*Work request*.
Return, from the listing that follows, each line containing the word "menu".

*Task data*.
+++++

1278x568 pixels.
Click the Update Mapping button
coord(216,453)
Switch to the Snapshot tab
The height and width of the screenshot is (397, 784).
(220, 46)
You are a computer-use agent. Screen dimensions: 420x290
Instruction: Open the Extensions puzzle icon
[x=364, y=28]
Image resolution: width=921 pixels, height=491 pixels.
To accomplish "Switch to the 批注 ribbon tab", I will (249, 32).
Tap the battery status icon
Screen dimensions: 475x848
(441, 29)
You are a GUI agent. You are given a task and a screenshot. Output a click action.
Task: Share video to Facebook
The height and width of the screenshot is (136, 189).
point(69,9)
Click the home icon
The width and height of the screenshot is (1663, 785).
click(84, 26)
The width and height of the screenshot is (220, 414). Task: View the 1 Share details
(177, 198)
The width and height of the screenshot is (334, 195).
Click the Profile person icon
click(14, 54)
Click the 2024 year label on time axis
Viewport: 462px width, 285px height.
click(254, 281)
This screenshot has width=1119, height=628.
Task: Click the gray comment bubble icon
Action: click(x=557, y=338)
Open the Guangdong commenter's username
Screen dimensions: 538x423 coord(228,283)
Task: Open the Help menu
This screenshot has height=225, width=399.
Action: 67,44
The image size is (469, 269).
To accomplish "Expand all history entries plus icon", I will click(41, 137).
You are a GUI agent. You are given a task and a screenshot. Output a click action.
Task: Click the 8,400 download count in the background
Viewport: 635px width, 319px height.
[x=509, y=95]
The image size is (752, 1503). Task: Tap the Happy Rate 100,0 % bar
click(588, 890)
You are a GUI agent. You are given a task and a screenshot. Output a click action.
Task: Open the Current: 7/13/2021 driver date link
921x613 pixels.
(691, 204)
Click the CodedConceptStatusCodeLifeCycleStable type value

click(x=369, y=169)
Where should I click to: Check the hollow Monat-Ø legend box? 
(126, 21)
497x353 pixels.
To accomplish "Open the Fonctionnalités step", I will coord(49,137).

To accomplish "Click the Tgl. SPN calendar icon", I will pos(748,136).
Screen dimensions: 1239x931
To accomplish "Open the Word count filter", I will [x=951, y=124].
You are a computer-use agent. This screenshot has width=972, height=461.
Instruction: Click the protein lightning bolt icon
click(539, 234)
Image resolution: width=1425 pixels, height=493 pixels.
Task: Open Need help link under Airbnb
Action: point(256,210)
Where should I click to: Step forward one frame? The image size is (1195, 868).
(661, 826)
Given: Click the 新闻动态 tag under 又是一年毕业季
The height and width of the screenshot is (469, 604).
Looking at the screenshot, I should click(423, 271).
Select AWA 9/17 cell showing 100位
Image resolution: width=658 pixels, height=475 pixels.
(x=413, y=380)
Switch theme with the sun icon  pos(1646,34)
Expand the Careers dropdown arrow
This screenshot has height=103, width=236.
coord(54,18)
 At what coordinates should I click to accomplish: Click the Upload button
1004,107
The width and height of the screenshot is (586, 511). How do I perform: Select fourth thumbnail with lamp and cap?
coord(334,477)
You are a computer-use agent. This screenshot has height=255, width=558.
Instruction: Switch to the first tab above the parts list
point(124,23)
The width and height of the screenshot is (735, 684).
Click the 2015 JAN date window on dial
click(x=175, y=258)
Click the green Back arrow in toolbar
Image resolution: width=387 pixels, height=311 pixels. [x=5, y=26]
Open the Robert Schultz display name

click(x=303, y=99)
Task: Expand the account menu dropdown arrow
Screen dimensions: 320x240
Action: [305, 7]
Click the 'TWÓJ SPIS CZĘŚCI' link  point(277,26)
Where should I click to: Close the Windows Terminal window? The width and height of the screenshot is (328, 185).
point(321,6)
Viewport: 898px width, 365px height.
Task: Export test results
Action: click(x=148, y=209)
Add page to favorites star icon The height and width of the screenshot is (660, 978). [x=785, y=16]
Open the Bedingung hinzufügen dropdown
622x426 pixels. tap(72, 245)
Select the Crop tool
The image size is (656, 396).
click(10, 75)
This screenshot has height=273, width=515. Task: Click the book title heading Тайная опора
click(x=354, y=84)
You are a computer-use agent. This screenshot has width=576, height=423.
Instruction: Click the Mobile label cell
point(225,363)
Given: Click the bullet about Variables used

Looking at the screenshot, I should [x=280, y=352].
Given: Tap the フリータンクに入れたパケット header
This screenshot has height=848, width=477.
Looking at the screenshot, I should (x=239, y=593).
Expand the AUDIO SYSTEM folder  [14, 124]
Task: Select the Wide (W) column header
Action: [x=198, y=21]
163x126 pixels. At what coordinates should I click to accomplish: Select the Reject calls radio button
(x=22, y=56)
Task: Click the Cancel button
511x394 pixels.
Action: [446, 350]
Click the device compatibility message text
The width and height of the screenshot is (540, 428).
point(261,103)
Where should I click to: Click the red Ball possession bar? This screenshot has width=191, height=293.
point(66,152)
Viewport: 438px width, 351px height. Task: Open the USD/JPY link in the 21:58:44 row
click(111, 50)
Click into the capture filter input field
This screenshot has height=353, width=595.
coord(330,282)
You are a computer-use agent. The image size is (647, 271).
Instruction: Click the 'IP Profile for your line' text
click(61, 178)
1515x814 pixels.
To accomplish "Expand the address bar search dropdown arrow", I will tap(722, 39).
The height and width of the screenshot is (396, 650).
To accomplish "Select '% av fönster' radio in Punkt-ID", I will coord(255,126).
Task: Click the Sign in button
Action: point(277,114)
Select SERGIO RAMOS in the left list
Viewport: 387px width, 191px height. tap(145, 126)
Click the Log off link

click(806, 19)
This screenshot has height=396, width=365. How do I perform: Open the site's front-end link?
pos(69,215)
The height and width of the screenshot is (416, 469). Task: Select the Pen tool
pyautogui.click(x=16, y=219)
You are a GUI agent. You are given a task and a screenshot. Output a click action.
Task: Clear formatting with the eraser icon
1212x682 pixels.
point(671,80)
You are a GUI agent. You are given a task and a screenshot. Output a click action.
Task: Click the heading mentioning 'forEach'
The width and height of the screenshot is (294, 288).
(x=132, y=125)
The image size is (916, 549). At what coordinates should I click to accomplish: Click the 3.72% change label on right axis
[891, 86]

+++++

*Response to the task*.
Task: Open the Help menu
Task: Expand the account menu dropdown arrow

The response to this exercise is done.